• WHAT TO PRODUCE:
Retype the items, beginning at the line that contains "You are a computer-use agent. 321x262 pixels." and continuing through the last line of the items, with both ends included.

• RECORD EXCERPTS:
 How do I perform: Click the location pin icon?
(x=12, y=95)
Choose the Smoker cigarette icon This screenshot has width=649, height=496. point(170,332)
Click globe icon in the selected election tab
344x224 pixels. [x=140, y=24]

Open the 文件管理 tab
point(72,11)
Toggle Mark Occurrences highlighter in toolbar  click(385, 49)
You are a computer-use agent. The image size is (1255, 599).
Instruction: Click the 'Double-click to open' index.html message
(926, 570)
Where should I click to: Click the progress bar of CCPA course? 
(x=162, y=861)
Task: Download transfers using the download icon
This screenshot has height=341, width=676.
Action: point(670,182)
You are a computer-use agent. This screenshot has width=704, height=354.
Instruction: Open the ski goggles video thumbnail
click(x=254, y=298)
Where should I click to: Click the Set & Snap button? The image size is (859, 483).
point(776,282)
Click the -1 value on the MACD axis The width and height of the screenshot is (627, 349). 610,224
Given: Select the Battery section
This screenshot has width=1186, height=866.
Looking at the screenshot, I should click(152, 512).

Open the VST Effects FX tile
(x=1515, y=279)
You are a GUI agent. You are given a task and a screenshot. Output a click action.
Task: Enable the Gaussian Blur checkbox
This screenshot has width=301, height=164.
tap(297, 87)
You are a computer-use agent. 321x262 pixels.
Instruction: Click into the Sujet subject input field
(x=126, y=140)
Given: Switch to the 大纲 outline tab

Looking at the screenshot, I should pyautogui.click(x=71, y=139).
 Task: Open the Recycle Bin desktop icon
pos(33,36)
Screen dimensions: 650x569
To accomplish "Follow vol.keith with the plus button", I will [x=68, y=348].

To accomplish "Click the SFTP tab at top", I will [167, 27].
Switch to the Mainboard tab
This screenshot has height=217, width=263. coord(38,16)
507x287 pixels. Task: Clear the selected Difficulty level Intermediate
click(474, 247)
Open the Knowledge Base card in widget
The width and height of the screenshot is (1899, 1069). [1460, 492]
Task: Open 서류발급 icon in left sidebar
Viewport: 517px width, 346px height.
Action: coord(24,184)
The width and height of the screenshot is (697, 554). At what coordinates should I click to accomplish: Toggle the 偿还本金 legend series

• SOLUTION FOR THIS PROBLEM:
You are a computer-use agent. 321x262 pixels.
Instruction: Click into the Sujet subject input field
(x=126, y=140)
Given: Switch to the 大纲 outline tab

Looking at the screenshot, I should pyautogui.click(x=71, y=139).
 Task: Open the Recycle Bin desktop icon
pos(33,36)
Screen dimensions: 650x569
To accomplish "Follow vol.keith with the plus button", I will [x=68, y=348].

To accomplish "Click the SFTP tab at top", I will [167, 27].
Switch to the Mainboard tab
This screenshot has height=217, width=263. coord(38,16)
507x287 pixels. Task: Clear the selected Difficulty level Intermediate
click(474, 247)
Open the Knowledge Base card in widget
The width and height of the screenshot is (1899, 1069). [1460, 492]
Task: Open 서류발급 icon in left sidebar
Viewport: 517px width, 346px height.
Action: coord(24,184)
The width and height of the screenshot is (697, 554). At what coordinates should I click to accomplish: Toggle the 偿还本金 legend series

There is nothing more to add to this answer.